» **Selected excerpt**:
I find it ridiculous that nurses have to chart:  ‘communication barrier in home, pre-verbal child,’ when a family brings their infant to the hospital.  Is there a translator available?  ‘Pardon me, I speak infant.  Can I help?’

Generally, other than tetanus, immunizations shouldn’t be in the realm of our practice.  Because as sure as we keep asking about them, we’ll have to start stocking them.  Then, dopamine won’t be started on time because little Timmy needed his OPV.

As far as nutritional screening goes, it could take all our manpower and more if we end up counseling people not to be fat and to stop giving their infants Pepsi in their bottles.  ‘Remember Rufus, if you just lose 200 pounds, you can attain your dream of walking across your yard again!  So let’s sign a no-donut contract, OK?’

Our nurses are supposed to ask about infant, toddler and elderly drug and alcohol abuse.  Really, does it seem likely that little Tiffany is knocking back a fifth of Tequila every day?  Does Ricky, age 3, look like he’s got the crack monkey on his back?

And as for abuse, let’s be practical.  A smiling college student with an ankle sprain probably isn’t in the ED because she’s being abused, any more than a young man from a motorcycle accident.  Focus, focus, focus people!

However, if we’re going  down that path and (apparently) can’t turn back, I have some suggestions for additional screening.  I mean, maybe I can become one of those progressive, enlightened and benighted few who direct policy in meaningful ways.

Let’s consider adding the following fields to the computer, and finding a way to bill for ‘screening time’:

Sun exposure screening (Why don’t you talk to Illsa, our department model and tan expert.)

Relationship contentment (Unhappy marriages can lead to depression.)

Pet immunization  (Rabies is a drag, especially if you catch it from fluffy.)

» **Task requirements**: Could you reproduce, word for word, the part of the piece on emergency nurse screening that begins at the words "I find it ridiculous" and stops after "needed his OPV."?

[Collected data entries]

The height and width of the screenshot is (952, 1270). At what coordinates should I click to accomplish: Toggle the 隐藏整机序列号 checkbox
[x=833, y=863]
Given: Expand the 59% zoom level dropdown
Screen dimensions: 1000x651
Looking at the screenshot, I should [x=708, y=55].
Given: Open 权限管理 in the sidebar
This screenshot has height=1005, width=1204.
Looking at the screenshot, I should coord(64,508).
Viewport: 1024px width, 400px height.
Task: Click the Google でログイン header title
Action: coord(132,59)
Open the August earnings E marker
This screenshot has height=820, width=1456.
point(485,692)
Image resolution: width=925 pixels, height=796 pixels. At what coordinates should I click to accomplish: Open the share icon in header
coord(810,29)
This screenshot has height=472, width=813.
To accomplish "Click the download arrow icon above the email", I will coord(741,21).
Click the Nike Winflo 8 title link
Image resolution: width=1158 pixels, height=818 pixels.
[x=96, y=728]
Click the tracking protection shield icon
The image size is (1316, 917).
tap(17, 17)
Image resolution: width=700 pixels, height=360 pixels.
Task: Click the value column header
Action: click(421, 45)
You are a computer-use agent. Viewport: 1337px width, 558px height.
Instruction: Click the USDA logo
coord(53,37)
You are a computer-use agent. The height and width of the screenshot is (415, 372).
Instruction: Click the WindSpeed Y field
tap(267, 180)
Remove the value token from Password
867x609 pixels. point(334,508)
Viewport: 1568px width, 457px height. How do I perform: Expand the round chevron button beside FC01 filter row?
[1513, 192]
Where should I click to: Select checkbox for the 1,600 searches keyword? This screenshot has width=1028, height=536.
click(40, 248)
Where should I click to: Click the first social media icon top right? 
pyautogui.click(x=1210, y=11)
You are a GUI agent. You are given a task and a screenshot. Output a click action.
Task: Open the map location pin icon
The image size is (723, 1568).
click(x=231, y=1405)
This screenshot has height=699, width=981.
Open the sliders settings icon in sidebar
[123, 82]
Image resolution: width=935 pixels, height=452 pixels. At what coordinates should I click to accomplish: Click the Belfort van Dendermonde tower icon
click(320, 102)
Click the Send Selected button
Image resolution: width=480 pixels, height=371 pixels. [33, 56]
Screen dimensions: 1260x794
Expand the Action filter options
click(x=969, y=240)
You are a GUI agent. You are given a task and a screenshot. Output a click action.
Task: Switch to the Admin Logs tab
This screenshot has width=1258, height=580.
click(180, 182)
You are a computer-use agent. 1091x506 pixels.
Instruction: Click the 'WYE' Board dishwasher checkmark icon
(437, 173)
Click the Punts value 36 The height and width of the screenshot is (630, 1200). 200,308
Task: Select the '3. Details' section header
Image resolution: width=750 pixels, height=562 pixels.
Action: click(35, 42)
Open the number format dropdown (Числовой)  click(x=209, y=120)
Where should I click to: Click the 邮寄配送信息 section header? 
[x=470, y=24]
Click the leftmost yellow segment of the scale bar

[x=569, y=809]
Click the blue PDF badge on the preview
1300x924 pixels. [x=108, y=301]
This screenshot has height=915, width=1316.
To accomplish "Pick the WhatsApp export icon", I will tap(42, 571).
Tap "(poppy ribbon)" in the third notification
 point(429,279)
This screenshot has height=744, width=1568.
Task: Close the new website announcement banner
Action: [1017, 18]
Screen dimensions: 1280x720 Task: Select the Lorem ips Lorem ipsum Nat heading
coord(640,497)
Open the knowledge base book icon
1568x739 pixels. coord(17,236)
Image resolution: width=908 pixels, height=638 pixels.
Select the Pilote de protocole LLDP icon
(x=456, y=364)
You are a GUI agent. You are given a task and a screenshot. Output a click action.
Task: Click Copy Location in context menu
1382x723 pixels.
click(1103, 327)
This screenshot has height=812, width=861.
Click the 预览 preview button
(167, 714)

» **Answer for this exercise**:
I find it ridiculous that nurses have to chart:  ‘communication barrier in home, pre-verbal child,’ when a family brings their infant to the hospital.  Is there a translator available?  ‘Pardon me, I speak infant.  Can I help?’

Generally, other than tetanus, immunizations shouldn’t be in the realm of our practice.  Because as sure as we keep asking about them, we’ll have to start stocking them.  Then, dopamine won’t be started on time because little Timmy needed his OPV.